Susan M. Wolf, Shirley Lacks, Victoria Baptiste and Dr. Ruth Faden
Susan M. Wolf, Shirley Lacks, Victoria Baptiste and Dr. Ruth Faden

How can one person make a difference? That’s the question first-year CEHD students and the college community considered while reading The Immortal Life of Henrietta Lacks by Rebecca Skoot, this year’s CEHD Reads Common Book.

Every year the First Year Experience Program in the Department of Postsecondary Teaching and Learning partners with CEHD Reads to enhance the FYE Common Book assignment with an on-campus event that transforms the personal experience of reading into a collaborative and rich conversation.

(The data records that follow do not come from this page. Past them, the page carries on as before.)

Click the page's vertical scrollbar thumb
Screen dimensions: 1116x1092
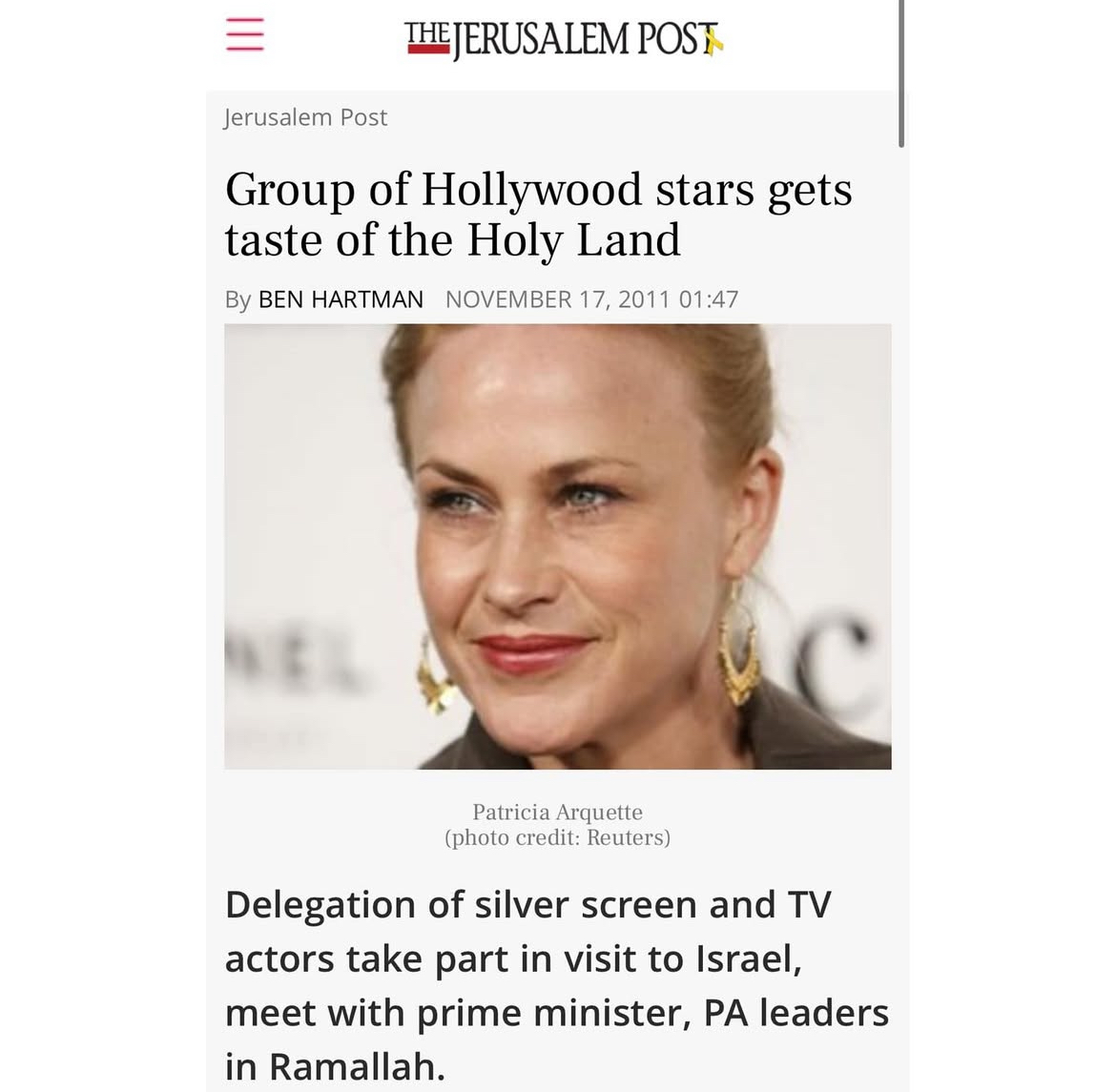pyautogui.click(x=901, y=73)

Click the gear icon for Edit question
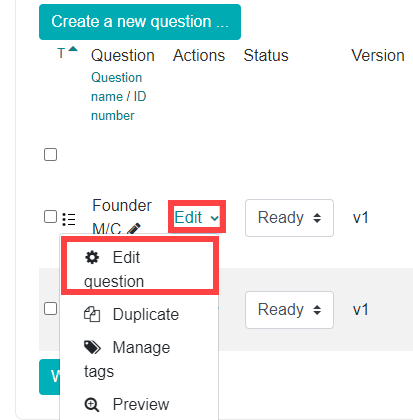(x=92, y=257)
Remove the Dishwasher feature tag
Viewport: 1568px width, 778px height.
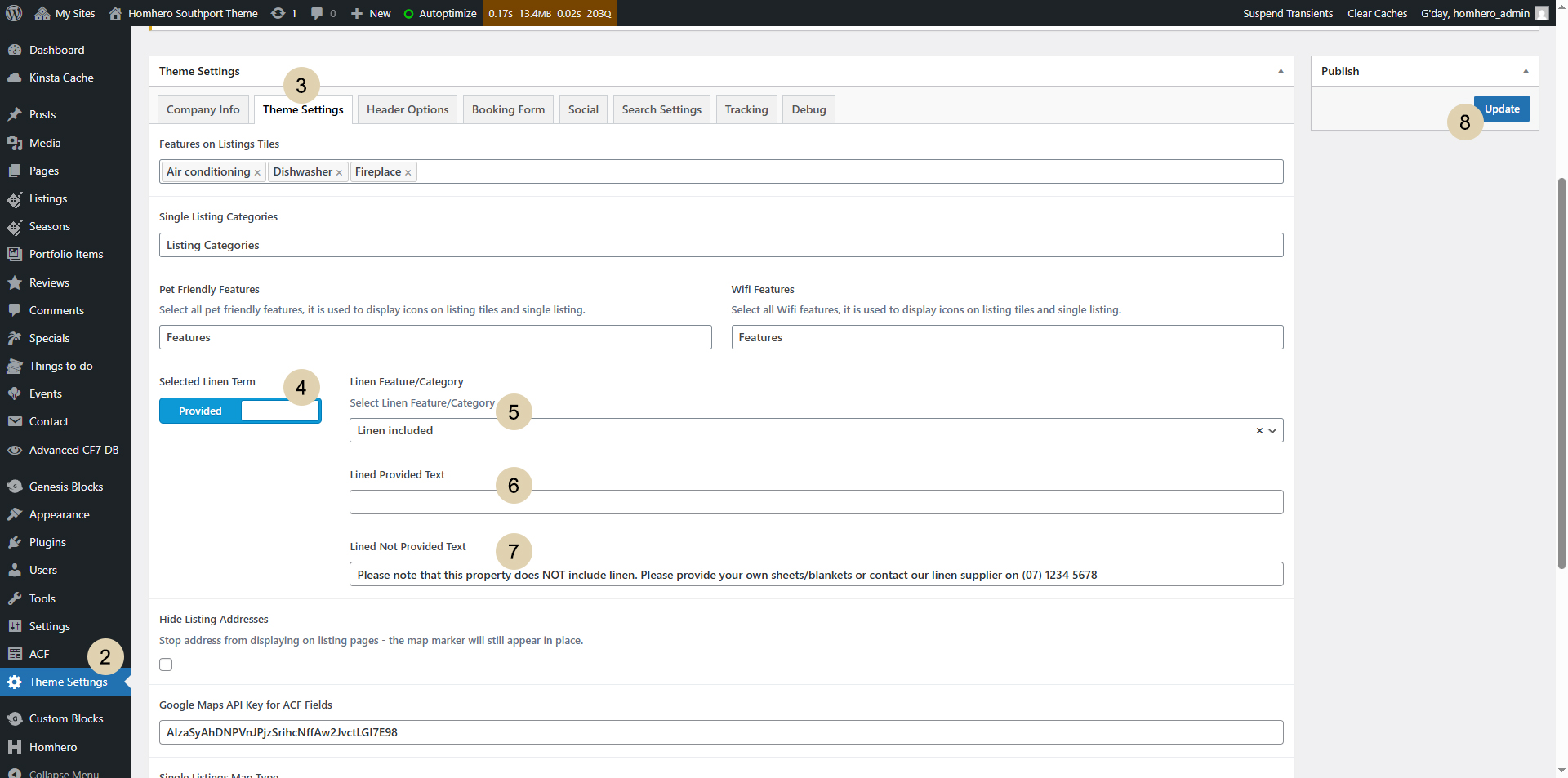coord(339,172)
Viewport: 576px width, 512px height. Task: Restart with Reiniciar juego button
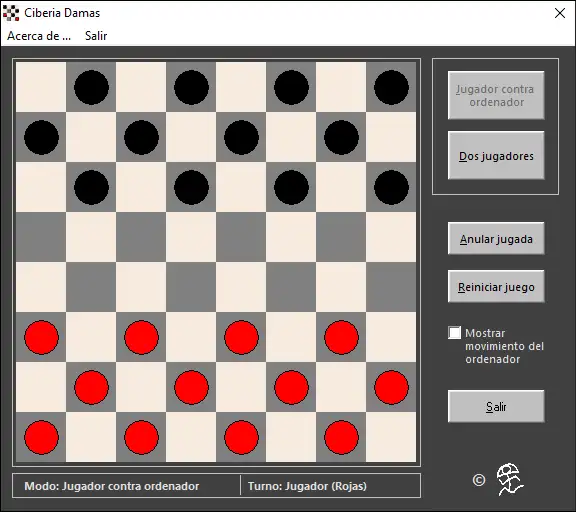[x=496, y=286]
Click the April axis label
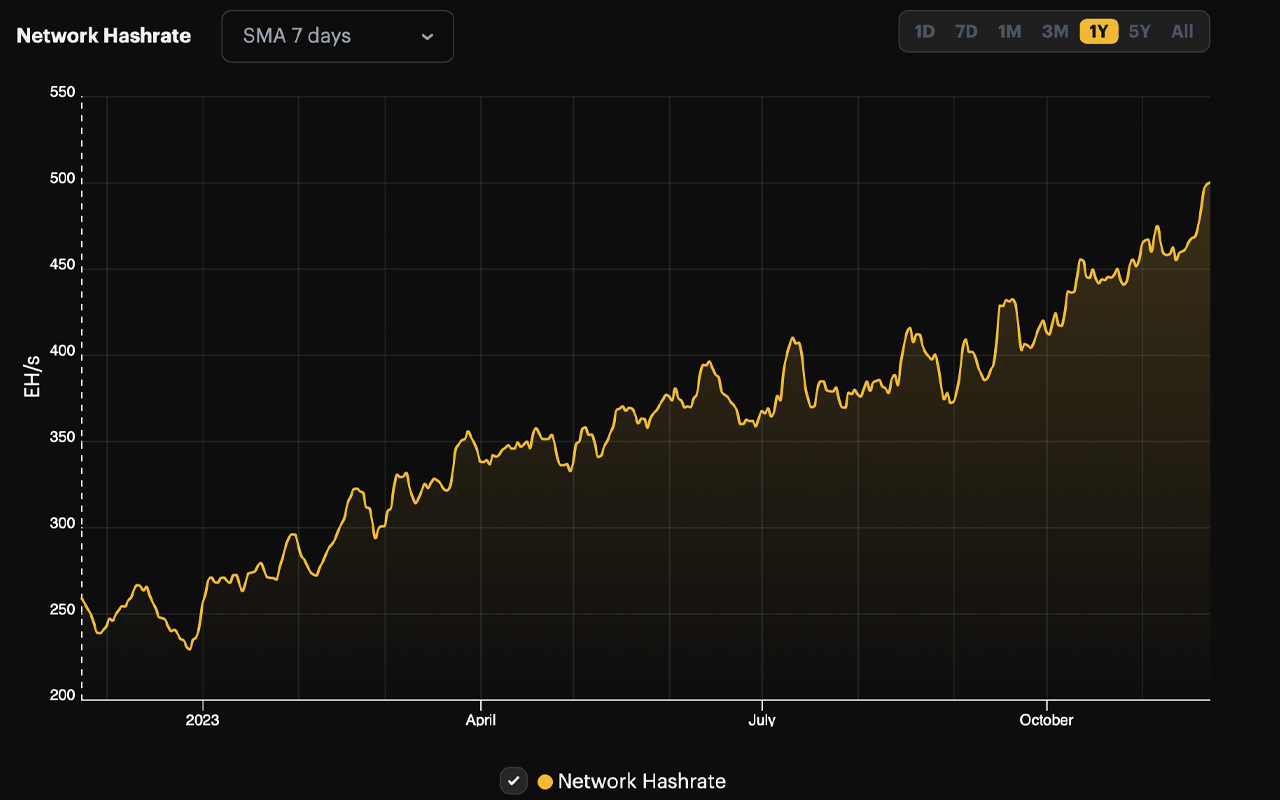The image size is (1280, 800). click(x=481, y=719)
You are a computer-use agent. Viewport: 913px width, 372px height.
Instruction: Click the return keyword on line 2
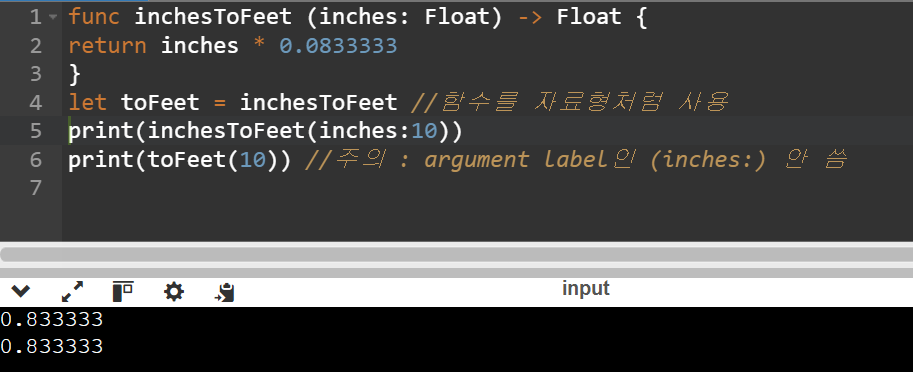coord(107,46)
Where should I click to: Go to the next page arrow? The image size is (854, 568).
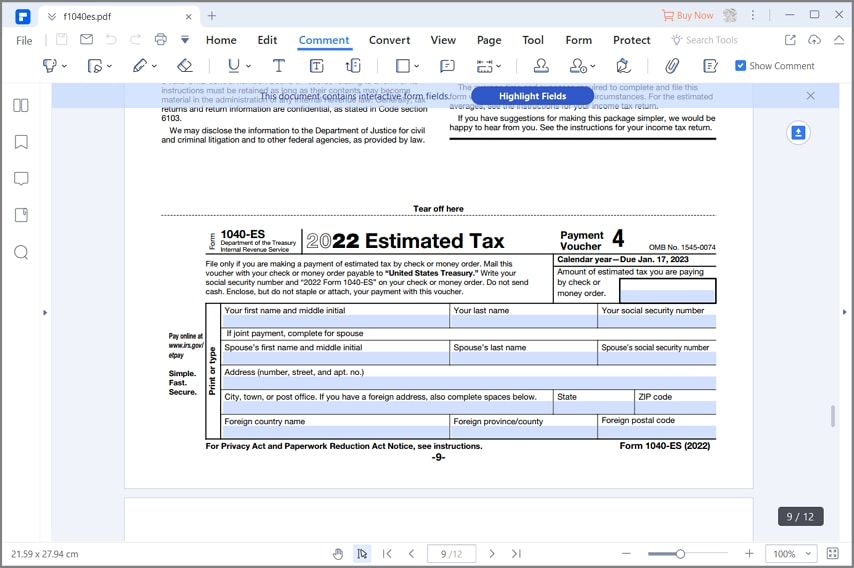click(491, 554)

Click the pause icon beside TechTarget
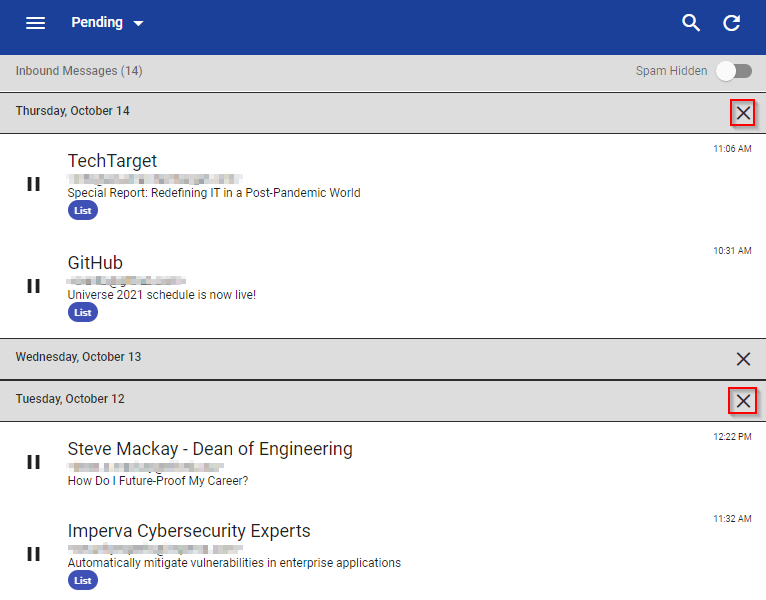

In light of the medical and ethical questions raised in this year’s book, Kris Cory, director of the First Year Experience, invited the University’s Center for Bioethics to co-sponsor this year’s Henrietta Lacks’ Legacy Panel.

Filling Northrop Auditorium on a frigid November morning, all first-year CEHD students, along with members of the college community and the general public gathered to hear
Dr. Ruth Faden, director of the Johns Hopkins Berman Institute of Bioethics, lead a thoughtful exploration of how ethical and privacy issues intersect with questions of social justice, sparked by the events chronicled in The Immortal Life of Henrietta Lacks.
As a cancer patient being treated at John Hopkins, Henrietta Lacks, an impoverished, 31-year-old, African-American, had cells extracted and used in research without her consent. Her cells demonstrated the unique ability to be kept alive and grow in a laboratory, resulting in the first human immortal cell line for medical research, identified globally as the HeLa cell line.

Providing details of the Lacks’ family past and present, Victoria Baptiste, Henrietta Lacks’ great-granddaughter, and Shirley Lacks, Henrietta Lacks’ daughter-in-law, shared stories of Henrietta as a generous woman who packed lunches for her husband’s co-workers at Bethlehem Steel. They referenced her firm approach to parenting and described her impeccable style that included red painted toes and well-ironed dresses. They also spoke of the family’s inability to afford health insurance in earlier days, despite the HeLa cell’s contribution to significant medical advances including the polio vaccine.

For decades, the family was kept from knowing the medical importance of the HeLa cell line. In the 1970s, researchers requested blood samples from family members without explanation or follow-up, leaving family members questioning their health and the purpose of the request. In the 1980s family medical records were published without consent, and in 2013, the genome of a strain of HeLa cells was published without permission from the Lacks family. Numerous accounts reveal that the medical community ignored the family’s right to be informed and communicated with and demonstrated disregard for the family’s medical privacy. Despite this negligence, members of the Lacks family moved beyond the disrespect to reach a place of poise and equanimity, reflected in Baptiste’s and Lacks’ presentation and interactions in the discussion.

It is undeniable that Henrietta Lacks, through the HeLa cells, made a difference to millions of people around the world. But, would things be different if permission had been sought? During the panel discussion, moderated by Susan M. Wolf, J.D., McKnight Presidential Professor of Law, Medicine, and Public Policy, Baptiste and Lacks were questioned: “If doctors had asked Henrietta for consent, would she have said yes?”

“Yes, I believe she would have,” said Baptiste. “What better way to provide for and help others.” Lacks agreed, “She was always willing to help.”